Effect of Pre/Post Discharge Interventions on Breastfeeding Outcomes and Weight Gain Among Premature Infants

Monday, 31 October 2011

Azza H. Ahmed, DNSc, IBCLC, CPNP
School of Nursing, Purdue University, West Lafayette, IN

Learning Objective 1: Identify three effective pre/post discharge interventions that improve breastfeeding outcomes among preterm infants

Learning Objective 2: Describe effectiveness of three pre/post discharge interventions that promote breastfeeding outcomes among preterm infants.

Objective: This systematic review was conducted to investigate the effect of pre/post discharge interventions on breastfeeding outcomes and weight gain among preterm infants.

Data Sources: PubMed and the Cumulative Index to Nursing and Allied Health Literature (CINAHL) database were searched for study selection using MeSH terms “infant/premature, breastfeeding, weight gain, patient discharge, postnatal care, and counseling”.

Study Selection: Inclusion criteria included studies which involved preterm infants who were born ≤ 37 weeks of gestation, randomized controlled trials that were in English, conducted in developed countries, and had breastfeeding and weight gain outcomes.  A total of eight articles met study inclusion criteria.

Data extraction: All data related to breastfeeding outcomes including duration, exclusivity, maternal satisfaction and weight gain were extracted from the randomized clinical trials for the purpose of data synthesis.

Data Synthesis: A total of 310 studies were reviewed. Eight randomized controlled trials met the inclusion criteria with gestational age ranged from 23 to 37 weeks. The evidence recommended kangaroo care, peer counseling, in-home breast milk intake measurement, and post-discharge lactation support for improving breastfeeding outcomes among preterm infants. In addition, findings found improved maternal satisfaction with post-discharge interventions. No significant evidence of pre/post discharge interventions on weight gain was found.

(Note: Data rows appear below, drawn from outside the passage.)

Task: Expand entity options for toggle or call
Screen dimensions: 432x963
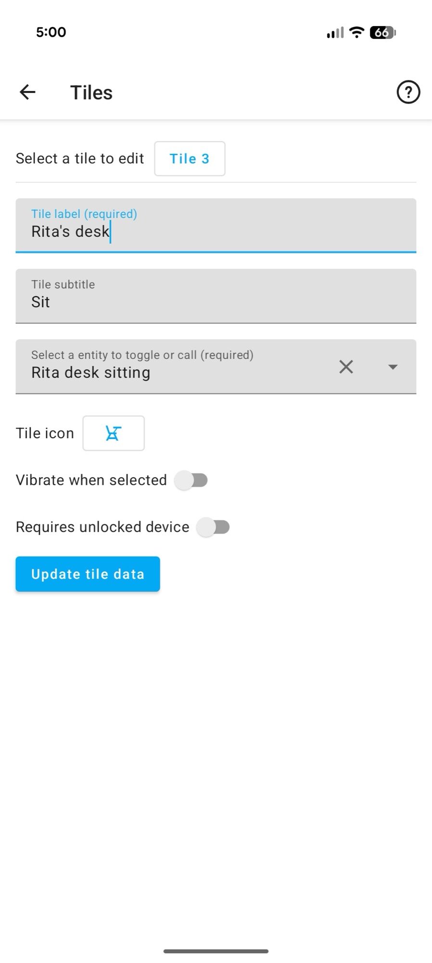Action: pos(393,367)
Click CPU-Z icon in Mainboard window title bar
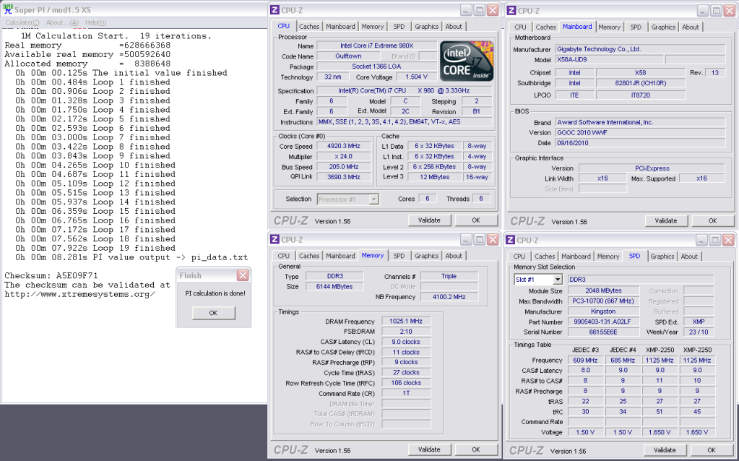This screenshot has height=461, width=739. tap(511, 10)
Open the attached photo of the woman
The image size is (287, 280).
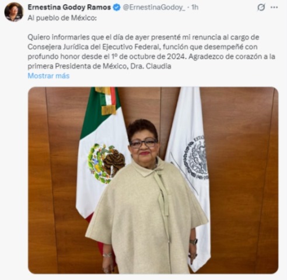point(153,180)
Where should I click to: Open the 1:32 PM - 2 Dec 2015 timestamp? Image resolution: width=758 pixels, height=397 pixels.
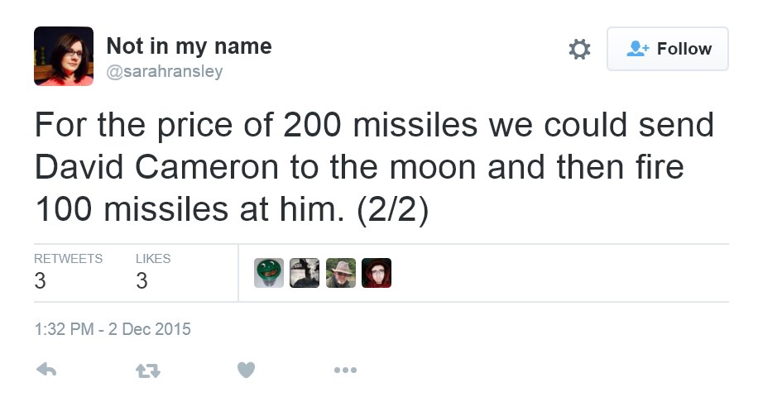113,329
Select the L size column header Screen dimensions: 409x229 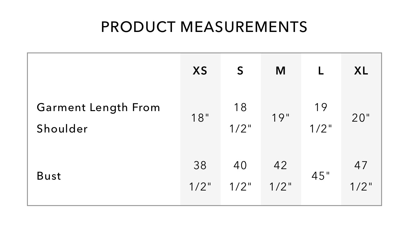(x=321, y=71)
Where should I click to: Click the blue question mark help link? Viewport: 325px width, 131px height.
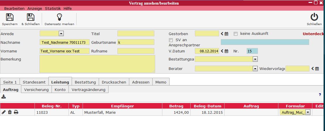tap(320, 94)
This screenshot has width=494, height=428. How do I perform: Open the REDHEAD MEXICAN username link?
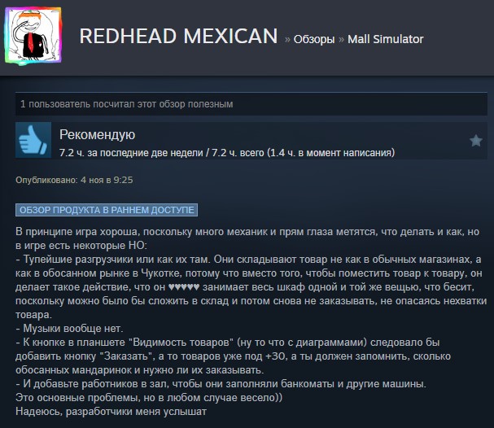(178, 36)
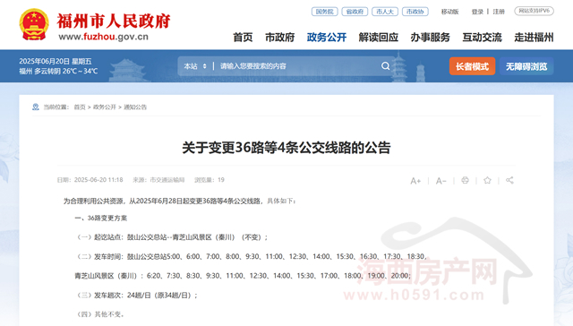
Task: Open the 走进福州 menu item
Action: [534, 38]
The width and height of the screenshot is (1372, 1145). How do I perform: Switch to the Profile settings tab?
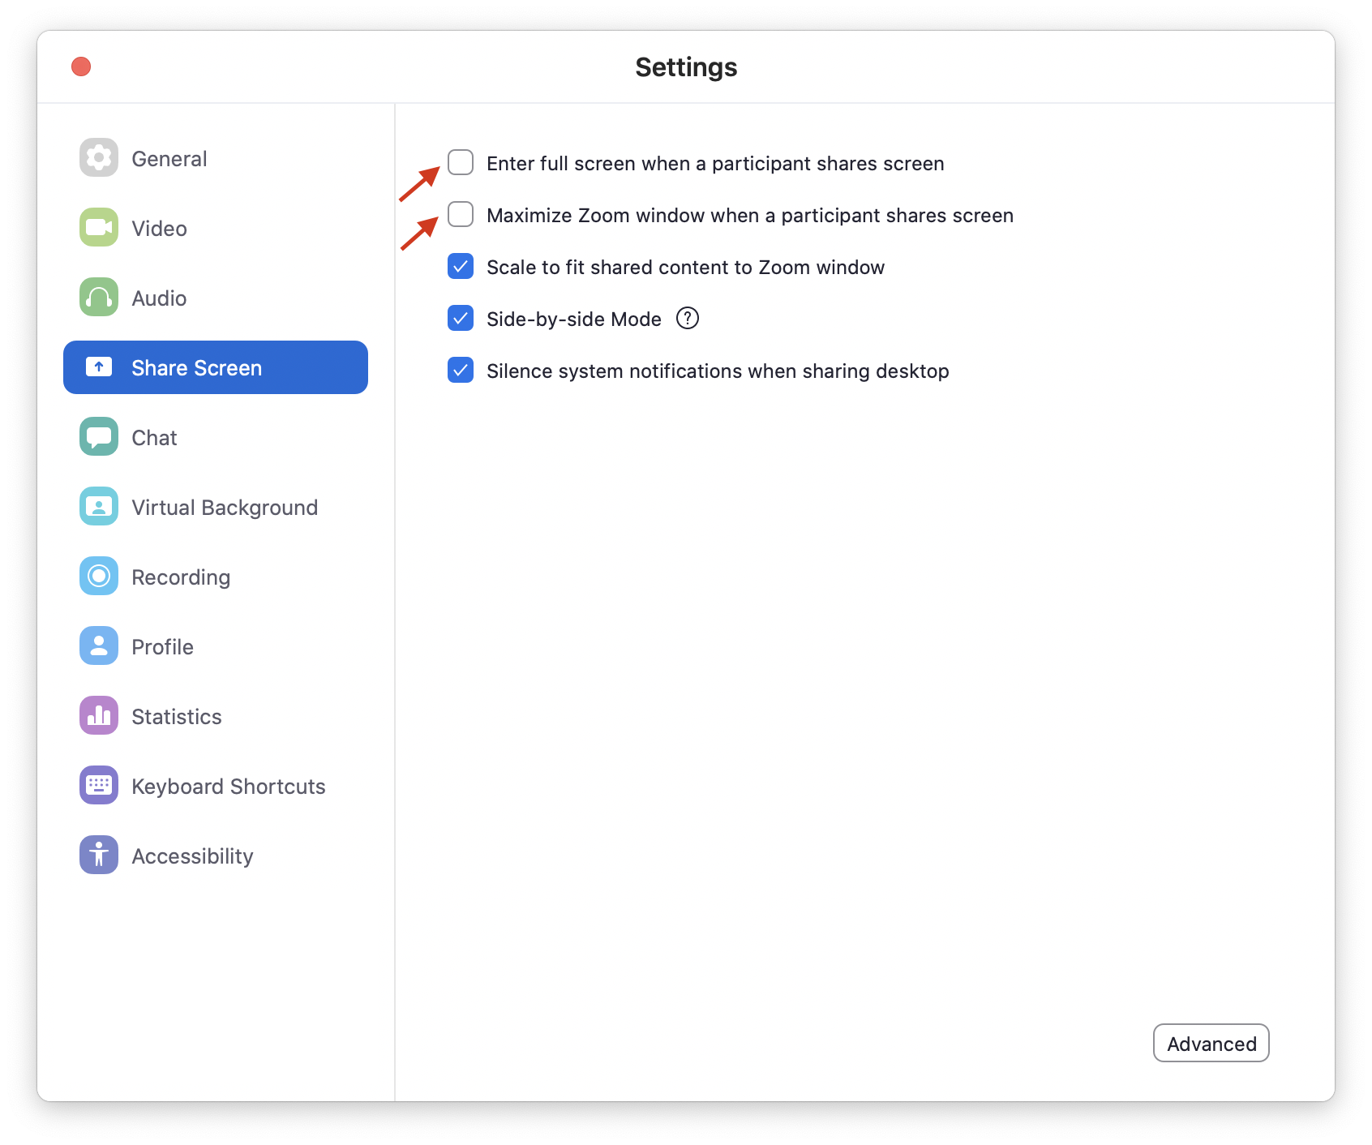coord(162,647)
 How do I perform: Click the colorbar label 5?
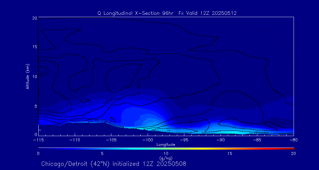point(102,153)
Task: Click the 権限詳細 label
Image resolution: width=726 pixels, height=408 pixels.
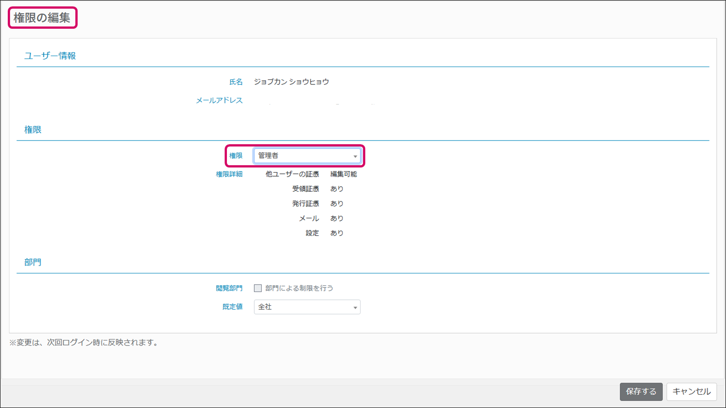Action: [x=229, y=174]
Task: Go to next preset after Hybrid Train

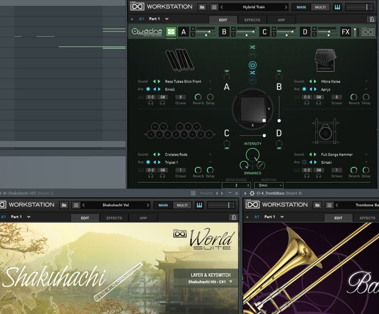Action: click(286, 7)
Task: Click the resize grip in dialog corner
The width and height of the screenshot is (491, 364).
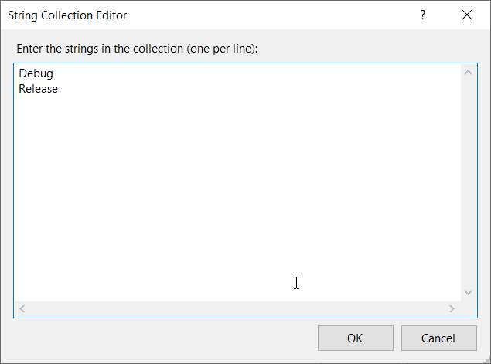Action: tap(487, 361)
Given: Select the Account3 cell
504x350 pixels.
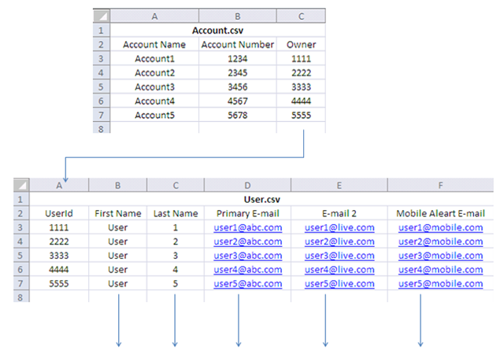Looking at the screenshot, I should point(154,87).
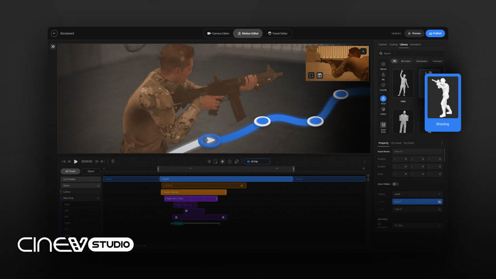
Task: Select the Actor category icon in the Library
Action: tap(383, 98)
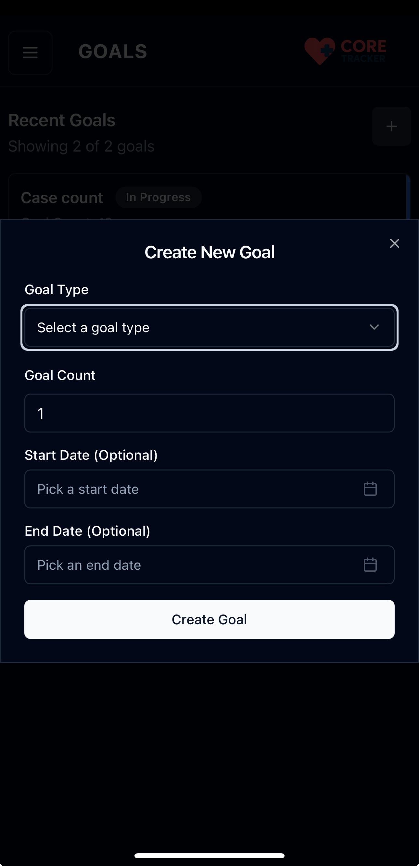Tap the home indicator bar
This screenshot has width=419, height=866.
(209, 856)
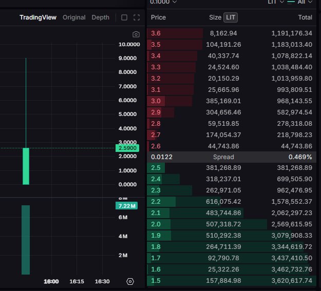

Conclusions: Pre and post discharge interventions were effective in promoting breastfeeding outcomes and maternal satisfaction among mothers of preterm infants. These findings have important clinical implications that support the need for evidence-based breastfeeding interventions for preterm infants before discharge and vigilant post-discharge support. Research to determine more effective interventions to promote exclusive and long-term breastfeeding among preterm infants is required.